### [Exercise objective]
A faithful copy of every entry is the goal; keep the images out of it.

### [Exercise material]

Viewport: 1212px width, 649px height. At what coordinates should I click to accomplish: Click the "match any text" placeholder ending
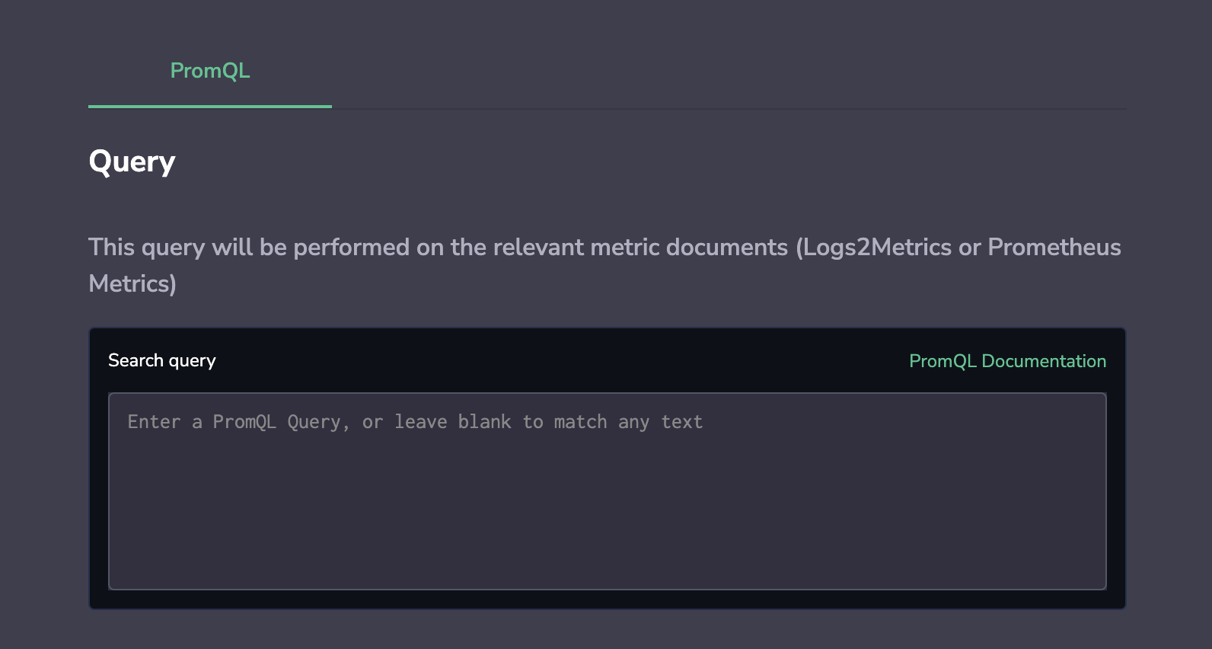[628, 422]
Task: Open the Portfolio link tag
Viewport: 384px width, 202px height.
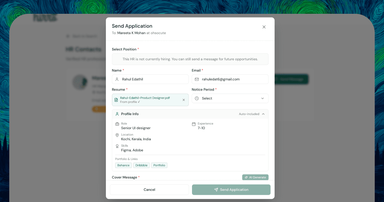Action: click(159, 165)
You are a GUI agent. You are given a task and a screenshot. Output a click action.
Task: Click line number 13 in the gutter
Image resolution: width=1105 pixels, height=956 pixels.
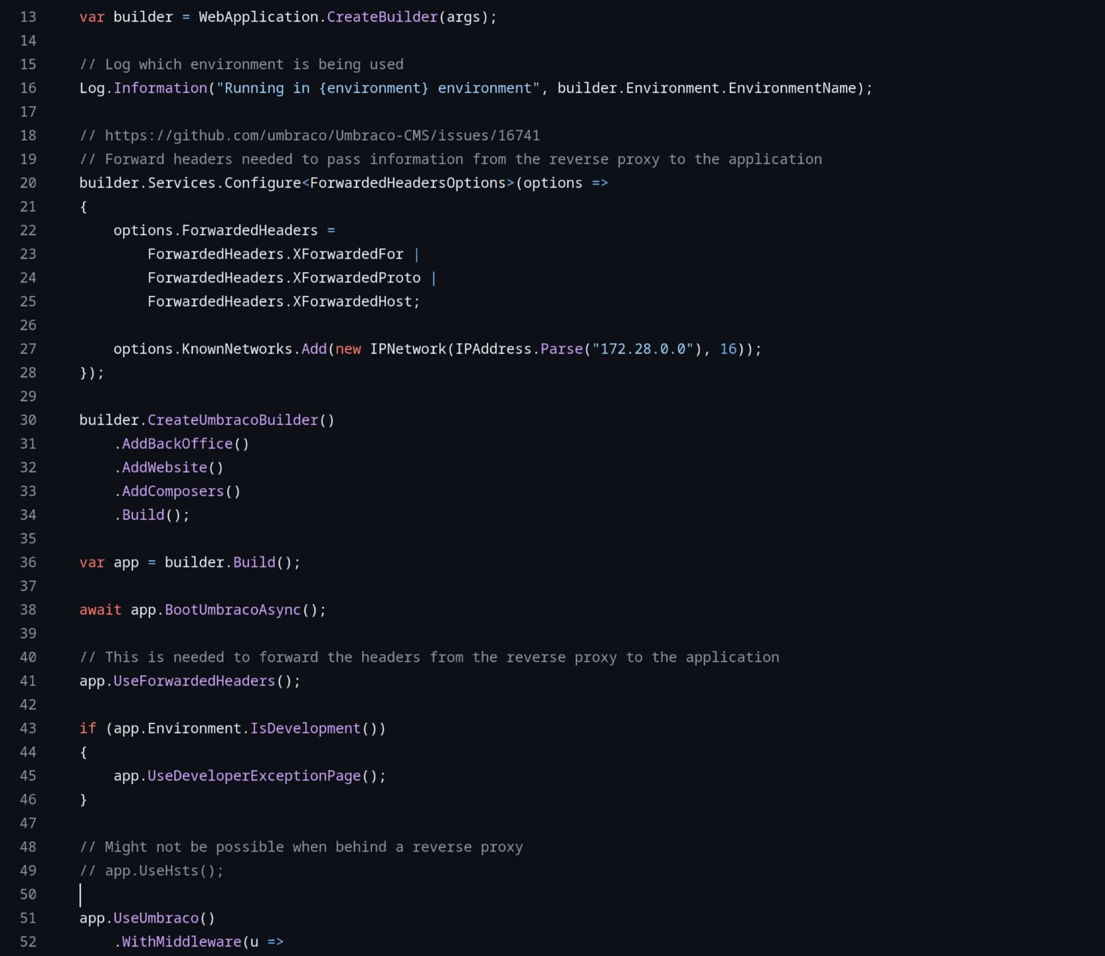[28, 17]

### [Written reply]
Viewport: 1212px width, 649px height. At what coordinates should I click to accomplish: Click the "match any text" placeholder ending
[628, 422]
Task: Open the Portfolio link tag
Viewport: 384px width, 202px height.
Action: click(159, 165)
You are a GUI agent. You are given a task and a screenshot. Output a click action.
Task: Click line number 13 in the gutter
Image resolution: width=1105 pixels, height=956 pixels.
[28, 17]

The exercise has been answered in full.